Fernand Léger, Ballet Méchanique

T H E  U N S E E N  F E S T I V A L

This film remains one of the most influential experimental works in the history of cinema. The only film made directly by the artist Fernand Léger, it demonstrates his concern during this period—shared with many other artists of the 1920s—with the mechanical world. In Léger’s vision, however, this mechanical universe has a very human face. The objects photographed by Dudley Murphy, an American photographer and filmmaker, are transformed by the camera and by the editing rhythms and juxtapositions. In Ballet Méchanique, repetition, movement, and multiple imagery combine to animate and give an aesthetic raison d’être to the clockwork structure of everyday life.

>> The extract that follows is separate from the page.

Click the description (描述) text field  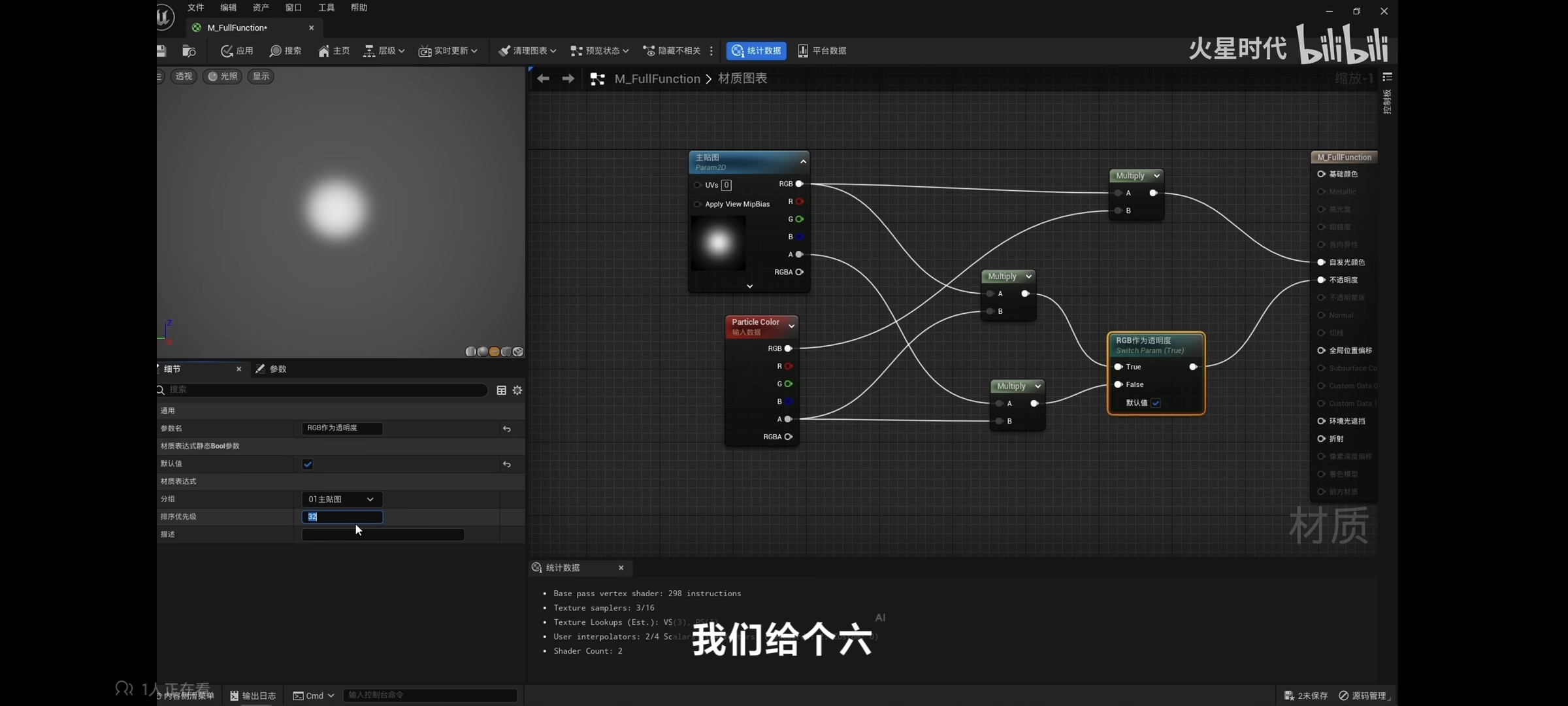pyautogui.click(x=383, y=535)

The visual pleasures of kitchenware—wire whisks and funnels, copper pots and lids, tinned and fluted baking pans—are combined with images of a woman carrying a heavy sack on her shoulder, condemned like Sisyphus (but through a cinematic sense of wit) to climb and re-climb a steep flight of stairs on a Paris street. The dynamic qualities of film and its capacity to express the themes of a kinetic 20th-century reach a significant level of accomplishment in this early masterpiece of modern art. Watch a trailer.

16mm. B&W. Silent. 1924. 14 min.

This film will screen as part of The Unseen Festival at Counterpath on Tuesday, September 26, 2017.